Medusa ransomware operators have claimed nearly 400 victims since their emergence in January 2023, with attacks increasing by 42% between 2023 and 2024. According to Symantec’s Threat Hunter Team, which tracks the group under the name Spearwing, over 40 attacks have already occurred in the first two months of 2025 alone.

The group employs double extortion tactics, stealing data before encrypting networks to pressure victims into paying ransoms. If payment is refused, the stolen data is published on their leak site.

This surge in Medusa infections suggests the threat actor may be capitalizing on the void left by disruptions to major ransomware groups like LockBit and BlackCat. Meanwhile, the ransomware landscape continues evolving with new RaaS operations including Anubis, CipherLocker, Core, Dange, LCRYX, Loches, Vgod, and Xelera.

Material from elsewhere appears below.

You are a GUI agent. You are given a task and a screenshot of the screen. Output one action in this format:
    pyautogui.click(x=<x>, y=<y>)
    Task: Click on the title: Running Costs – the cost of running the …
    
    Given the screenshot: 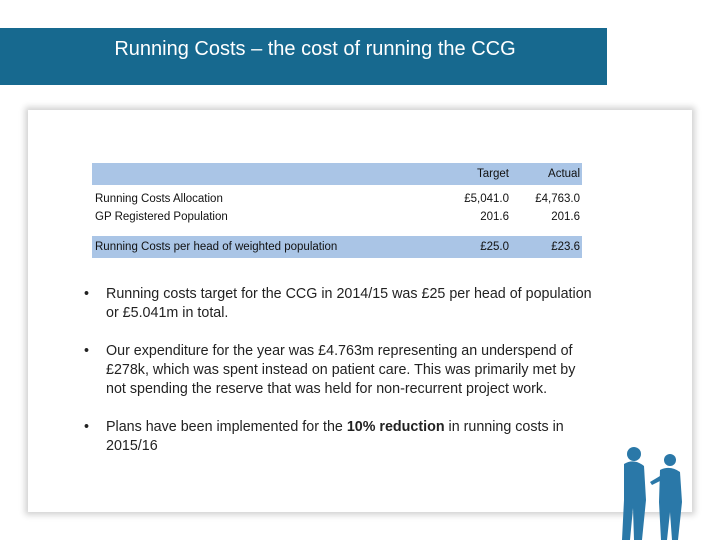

Medusa typically demands ransoms ranging from $100,000 to $15 million, targeting healthcare providers, non-profits, financial institutions, and government organizations. Their attack methodology includes:

– Exploiting vulnerabilities in public-facing applications, particularly Microsoft Exchange Server
– Likely utilizing initial access brokers to breach networks
– Deploying remote management tools like SimpleHelp, AnyDesk, or MeshAgent for persistence
– Using the BYOVD technique with KillAV to terminate antivirus processes
– Leveraging PDQ Deploy for lateral movement and tool deployment
– Utilizing Navicat, RoboCopy, and Rclone for database access and data exfiltration

Symantec notes that Spearwing, like most ransomware groups, targets large organizations across various sectors and is “driven purely by profit, and not by any ideological or moral considerations.”